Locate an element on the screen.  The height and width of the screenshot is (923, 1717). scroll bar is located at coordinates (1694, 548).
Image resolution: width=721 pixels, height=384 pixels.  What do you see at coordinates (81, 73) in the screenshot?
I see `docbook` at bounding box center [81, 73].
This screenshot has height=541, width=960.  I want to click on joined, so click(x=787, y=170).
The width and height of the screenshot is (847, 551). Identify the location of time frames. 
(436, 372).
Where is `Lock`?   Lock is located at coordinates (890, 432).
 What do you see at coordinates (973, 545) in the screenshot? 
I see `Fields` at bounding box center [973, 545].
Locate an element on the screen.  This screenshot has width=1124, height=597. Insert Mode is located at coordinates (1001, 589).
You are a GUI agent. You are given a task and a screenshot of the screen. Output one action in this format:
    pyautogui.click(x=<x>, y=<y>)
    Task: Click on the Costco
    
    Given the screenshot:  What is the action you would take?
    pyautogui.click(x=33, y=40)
━━━
Problem description |
Swap every "pixels" in the records above for "px" and write the records out again with nothing else altered.

Response to this task |
Locate an element on the screen.  The height and width of the screenshot is (923, 1717). scroll bar is located at coordinates (1694, 548).
Image resolution: width=721 px, height=384 px.  What do you see at coordinates (81, 73) in the screenshot?
I see `docbook` at bounding box center [81, 73].
This screenshot has height=541, width=960.  I want to click on joined, so click(x=787, y=170).
The width and height of the screenshot is (847, 551). Identify the location of time frames. 
(436, 372).
Where is `Lock`?   Lock is located at coordinates (890, 432).
 What do you see at coordinates (973, 545) in the screenshot? 
I see `Fields` at bounding box center [973, 545].
Locate an element on the screen.  This screenshot has width=1124, height=597. Insert Mode is located at coordinates (1001, 589).
You are a GUI agent. You are given a task and a screenshot of the screen. Output one action in this format:
    pyautogui.click(x=<x>, y=<y>)
    Task: Click on the Costco
    
    Given the screenshot:  What is the action you would take?
    pyautogui.click(x=33, y=40)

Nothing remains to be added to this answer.